* PROBLEM REQUIREMENTS
Please reproduce the data in full, exactly as it stands.

* INPUT DATA

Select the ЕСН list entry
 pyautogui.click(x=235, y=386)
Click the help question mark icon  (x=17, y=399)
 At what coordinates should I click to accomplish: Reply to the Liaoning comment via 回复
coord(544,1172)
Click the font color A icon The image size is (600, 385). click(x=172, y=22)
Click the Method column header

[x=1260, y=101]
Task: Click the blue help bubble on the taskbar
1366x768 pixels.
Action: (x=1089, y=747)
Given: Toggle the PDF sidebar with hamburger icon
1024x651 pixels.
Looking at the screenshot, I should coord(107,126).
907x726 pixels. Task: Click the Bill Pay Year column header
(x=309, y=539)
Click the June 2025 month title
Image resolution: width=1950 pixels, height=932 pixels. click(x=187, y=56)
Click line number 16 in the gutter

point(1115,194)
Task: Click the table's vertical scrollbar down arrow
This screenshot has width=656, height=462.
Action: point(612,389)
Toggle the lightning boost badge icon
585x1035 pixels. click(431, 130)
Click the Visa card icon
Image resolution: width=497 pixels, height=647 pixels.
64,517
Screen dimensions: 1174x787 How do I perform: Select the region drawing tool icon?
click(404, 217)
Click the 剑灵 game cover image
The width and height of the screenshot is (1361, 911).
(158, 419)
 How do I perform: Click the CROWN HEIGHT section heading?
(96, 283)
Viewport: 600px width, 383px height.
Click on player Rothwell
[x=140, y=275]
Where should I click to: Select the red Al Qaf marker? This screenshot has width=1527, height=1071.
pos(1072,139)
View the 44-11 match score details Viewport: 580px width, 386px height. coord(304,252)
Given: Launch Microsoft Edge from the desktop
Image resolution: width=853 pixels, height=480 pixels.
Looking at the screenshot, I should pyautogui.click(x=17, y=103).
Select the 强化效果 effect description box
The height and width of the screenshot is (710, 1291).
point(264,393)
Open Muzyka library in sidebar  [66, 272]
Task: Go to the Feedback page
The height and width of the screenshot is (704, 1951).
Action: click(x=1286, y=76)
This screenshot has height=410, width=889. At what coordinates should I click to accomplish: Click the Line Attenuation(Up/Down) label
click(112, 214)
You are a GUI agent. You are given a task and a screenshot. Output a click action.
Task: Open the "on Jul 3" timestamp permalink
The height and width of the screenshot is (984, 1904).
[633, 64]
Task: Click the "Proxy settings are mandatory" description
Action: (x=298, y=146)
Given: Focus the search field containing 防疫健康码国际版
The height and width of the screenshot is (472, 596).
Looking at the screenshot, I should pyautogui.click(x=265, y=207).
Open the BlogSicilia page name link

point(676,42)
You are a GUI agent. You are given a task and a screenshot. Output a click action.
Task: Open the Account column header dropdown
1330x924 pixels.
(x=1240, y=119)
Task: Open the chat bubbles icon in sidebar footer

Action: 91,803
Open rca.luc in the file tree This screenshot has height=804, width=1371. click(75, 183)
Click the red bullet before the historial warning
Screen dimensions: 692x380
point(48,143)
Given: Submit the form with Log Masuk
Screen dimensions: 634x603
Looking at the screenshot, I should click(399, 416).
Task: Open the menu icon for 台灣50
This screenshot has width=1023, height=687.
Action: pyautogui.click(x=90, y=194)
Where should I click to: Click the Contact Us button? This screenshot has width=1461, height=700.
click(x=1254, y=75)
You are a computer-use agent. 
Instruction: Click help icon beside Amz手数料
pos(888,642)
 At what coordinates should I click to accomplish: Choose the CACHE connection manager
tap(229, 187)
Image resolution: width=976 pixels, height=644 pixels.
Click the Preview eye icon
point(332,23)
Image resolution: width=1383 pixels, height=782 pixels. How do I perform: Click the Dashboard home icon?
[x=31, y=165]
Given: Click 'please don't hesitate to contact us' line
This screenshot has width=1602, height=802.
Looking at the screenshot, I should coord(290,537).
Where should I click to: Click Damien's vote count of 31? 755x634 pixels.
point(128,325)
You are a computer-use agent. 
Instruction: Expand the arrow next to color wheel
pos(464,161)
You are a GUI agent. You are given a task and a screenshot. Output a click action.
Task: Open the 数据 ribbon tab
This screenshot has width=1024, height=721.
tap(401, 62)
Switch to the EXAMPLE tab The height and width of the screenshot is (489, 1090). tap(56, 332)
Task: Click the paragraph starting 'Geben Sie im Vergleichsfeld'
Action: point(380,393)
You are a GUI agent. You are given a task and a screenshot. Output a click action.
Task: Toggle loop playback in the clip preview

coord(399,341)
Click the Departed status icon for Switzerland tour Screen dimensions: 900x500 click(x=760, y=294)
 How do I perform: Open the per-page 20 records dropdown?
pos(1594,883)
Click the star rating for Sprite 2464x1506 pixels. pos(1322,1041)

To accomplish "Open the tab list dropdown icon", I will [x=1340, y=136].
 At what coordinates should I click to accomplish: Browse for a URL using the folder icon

* RESPONSE AREA
Select the ЕСН list entry
 pyautogui.click(x=235, y=386)
Click the help question mark icon  (x=17, y=399)
 At what coordinates should I click to accomplish: Reply to the Liaoning comment via 回复
coord(544,1172)
Click the font color A icon The image size is (600, 385). click(x=172, y=22)
Click the Method column header

[x=1260, y=101]
Task: Click the blue help bubble on the taskbar
1366x768 pixels.
Action: (x=1089, y=747)
Given: Toggle the PDF sidebar with hamburger icon
1024x651 pixels.
Looking at the screenshot, I should coord(107,126).
907x726 pixels. Task: Click the Bill Pay Year column header
(x=309, y=539)
Click the June 2025 month title
Image resolution: width=1950 pixels, height=932 pixels. click(x=187, y=56)
Click line number 16 in the gutter

point(1115,194)
Task: Click the table's vertical scrollbar down arrow
This screenshot has width=656, height=462.
Action: point(612,389)
Toggle the lightning boost badge icon
585x1035 pixels. click(431, 130)
Click the Visa card icon
Image resolution: width=497 pixels, height=647 pixels.
64,517
Screen dimensions: 1174x787 How do I perform: Select the region drawing tool icon?
click(404, 217)
Click the 剑灵 game cover image
The width and height of the screenshot is (1361, 911).
(158, 419)
 How do I perform: Click the CROWN HEIGHT section heading?
(96, 283)
Viewport: 600px width, 383px height.
Click on player Rothwell
[x=140, y=275]
Where should I click to: Select the red Al Qaf marker? This screenshot has width=1527, height=1071.
pos(1072,139)
View the 44-11 match score details Viewport: 580px width, 386px height. coord(304,252)
Given: Launch Microsoft Edge from the desktop
Image resolution: width=853 pixels, height=480 pixels.
Looking at the screenshot, I should pyautogui.click(x=17, y=103).
Select the 强化效果 effect description box
The height and width of the screenshot is (710, 1291).
point(264,393)
Open Muzyka library in sidebar  [66, 272]
Task: Go to the Feedback page
The height and width of the screenshot is (704, 1951).
Action: click(x=1286, y=76)
This screenshot has height=410, width=889. At what coordinates should I click to accomplish: Click the Line Attenuation(Up/Down) label
click(112, 214)
You are a GUI agent. You are given a task and a screenshot. Output a click action.
Task: Open the "on Jul 3" timestamp permalink
The height and width of the screenshot is (984, 1904).
[633, 64]
Task: Click the "Proxy settings are mandatory" description
Action: (x=298, y=146)
Given: Focus the search field containing 防疫健康码国际版
The height and width of the screenshot is (472, 596).
Looking at the screenshot, I should pyautogui.click(x=265, y=207).
Open the BlogSicilia page name link

point(676,42)
You are a GUI agent. You are given a task and a screenshot. Output a click action.
Task: Open the Account column header dropdown
1330x924 pixels.
(x=1240, y=119)
Task: Open the chat bubbles icon in sidebar footer

Action: 91,803
Open rca.luc in the file tree This screenshot has height=804, width=1371. click(75, 183)
Click the red bullet before the historial warning
Screen dimensions: 692x380
point(48,143)
Given: Submit the form with Log Masuk
Screen dimensions: 634x603
Looking at the screenshot, I should click(399, 416).
Task: Open the menu icon for 台灣50
This screenshot has width=1023, height=687.
Action: pyautogui.click(x=90, y=194)
Where should I click to: Click the Contact Us button? This screenshot has width=1461, height=700.
click(x=1254, y=75)
You are a computer-use agent. 
Instruction: Click help icon beside Amz手数料
pos(888,642)
 At what coordinates should I click to accomplish: Choose the CACHE connection manager
tap(229, 187)
Image resolution: width=976 pixels, height=644 pixels.
Click the Preview eye icon
point(332,23)
Image resolution: width=1383 pixels, height=782 pixels. How do I perform: Click the Dashboard home icon?
[x=31, y=165]
Given: Click 'please don't hesitate to contact us' line
This screenshot has width=1602, height=802.
Looking at the screenshot, I should coord(290,537).
Where should I click to: Click Damien's vote count of 31? 755x634 pixels.
point(128,325)
You are a computer-use agent. 
Instruction: Expand the arrow next to color wheel
pos(464,161)
You are a GUI agent. You are given a task and a screenshot. Output a click action.
Task: Open the 数据 ribbon tab
This screenshot has width=1024, height=721.
tap(401, 62)
Switch to the EXAMPLE tab The height and width of the screenshot is (489, 1090). tap(56, 332)
Task: Click the paragraph starting 'Geben Sie im Vergleichsfeld'
Action: point(380,393)
You are a GUI agent. You are given a task and a screenshot. Output a click action.
Task: Toggle loop playback in the clip preview

coord(399,341)
Click the Departed status icon for Switzerland tour Screen dimensions: 900x500 click(x=760, y=294)
 How do I perform: Open the per-page 20 records dropdown?
pos(1594,883)
Click the star rating for Sprite 2464x1506 pixels. pos(1322,1041)

To accomplish "Open the tab list dropdown icon", I will [x=1340, y=136].
 At what coordinates should I click to accomplish: Browse for a URL using the folder icon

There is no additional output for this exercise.